One of the best-located department stores in Taiwan failed to find a bidder when its auction reached its deadline yesterday, highlighting the lack of appetite in the domestic real estate market.
Shin Kong Mitsukoshi’s Xinyi Place Hall A8 -- described by Billy Yen, managing director of the Taiwan real estate service firm DTZ as a “creme de la creme” piece of real estate -- failed to attract a bid from a buyer for the asking price of NT$28 billion (US$864.5 million).
The news came days after the auction for the Shin Kong Life Manhattan World Trade Building, another prime property in Taipei’s posh Xinyi District, fell through.
With a “pretty decent” estimated return on investment rate of 2.45 per cent, the department store was offered up like “a super model bride with a dowry,” Yen said last week after the Manhattan World Trade Building failed to attract a bidder.
“If a property like (the Xinyi department store) finds no takers, then (the problem for Taiwan’s real estate market) is very serious,” he suggested.
Jones Lang LaSalle Taiwan managing director Tony Chao, who was commissioned by the Shin Kong Group to organise the auction, said he “was not surprised” about the result.
He pointed out that there were 10 groups of potential bidders, mostly local life insurance firms and foreign investors. Local insurers, however, were barred by the Financial Supervisory Commission’s regulation that forbids insurance firms to invest in properties with ROI rates lower than 2.805 per cent. Foreign investors, meanwhile, were still keeping an eye on the trends in Taiwan’s real estate market, he added.

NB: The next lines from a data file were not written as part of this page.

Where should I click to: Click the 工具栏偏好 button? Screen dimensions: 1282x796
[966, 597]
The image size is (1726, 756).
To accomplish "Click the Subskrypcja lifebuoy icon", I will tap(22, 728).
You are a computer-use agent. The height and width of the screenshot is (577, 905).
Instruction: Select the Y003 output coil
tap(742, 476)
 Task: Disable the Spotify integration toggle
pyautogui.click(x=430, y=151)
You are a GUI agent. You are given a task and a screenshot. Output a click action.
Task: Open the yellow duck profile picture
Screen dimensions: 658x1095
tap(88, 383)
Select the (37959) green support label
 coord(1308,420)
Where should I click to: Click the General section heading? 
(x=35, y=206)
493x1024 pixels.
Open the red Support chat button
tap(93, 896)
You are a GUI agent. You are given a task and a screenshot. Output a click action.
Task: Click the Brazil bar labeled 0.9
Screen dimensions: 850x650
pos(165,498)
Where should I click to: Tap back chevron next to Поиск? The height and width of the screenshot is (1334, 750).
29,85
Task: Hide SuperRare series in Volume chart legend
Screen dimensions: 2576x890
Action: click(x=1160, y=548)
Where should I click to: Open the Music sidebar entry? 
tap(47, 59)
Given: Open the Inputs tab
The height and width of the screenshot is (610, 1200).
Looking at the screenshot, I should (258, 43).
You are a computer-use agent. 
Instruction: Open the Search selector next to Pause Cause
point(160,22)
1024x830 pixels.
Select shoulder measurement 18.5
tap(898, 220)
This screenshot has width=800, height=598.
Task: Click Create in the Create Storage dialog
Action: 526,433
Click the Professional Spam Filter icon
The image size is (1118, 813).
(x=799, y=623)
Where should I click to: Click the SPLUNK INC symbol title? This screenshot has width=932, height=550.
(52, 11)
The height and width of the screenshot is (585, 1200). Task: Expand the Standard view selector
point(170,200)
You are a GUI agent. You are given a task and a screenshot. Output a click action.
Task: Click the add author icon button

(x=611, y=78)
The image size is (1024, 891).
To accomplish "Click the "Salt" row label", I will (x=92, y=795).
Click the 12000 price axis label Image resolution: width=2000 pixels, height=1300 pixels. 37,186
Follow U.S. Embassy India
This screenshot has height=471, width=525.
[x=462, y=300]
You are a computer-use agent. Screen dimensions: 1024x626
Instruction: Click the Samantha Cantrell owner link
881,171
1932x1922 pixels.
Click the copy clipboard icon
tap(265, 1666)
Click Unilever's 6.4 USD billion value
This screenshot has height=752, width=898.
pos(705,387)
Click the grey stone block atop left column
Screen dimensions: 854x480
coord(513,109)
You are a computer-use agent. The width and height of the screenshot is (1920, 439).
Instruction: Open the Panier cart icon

Andy Huang, a researcher and spokesman at Evertrust Rehouse Co., pointed out to the Central News Agency that the sales for Xinyi Place Hall A8 might also have been impeded by the upcoming bid for the former headquarters of the CTBC Bank in Xinyi District, the last of the three “super bids.” CTBC has lowered the asking price by NT$5 billion to NT$15.2 billion, roughly half of Xinyi Place Hall A8’s asking price. Huang pointed out.
The new buyer also enjoys sole proprietorship of and the right to reconstruct the building, making the building potentially a more attractive offer to the few firms and foreign investors with enough financial power to make such a purchase, he said.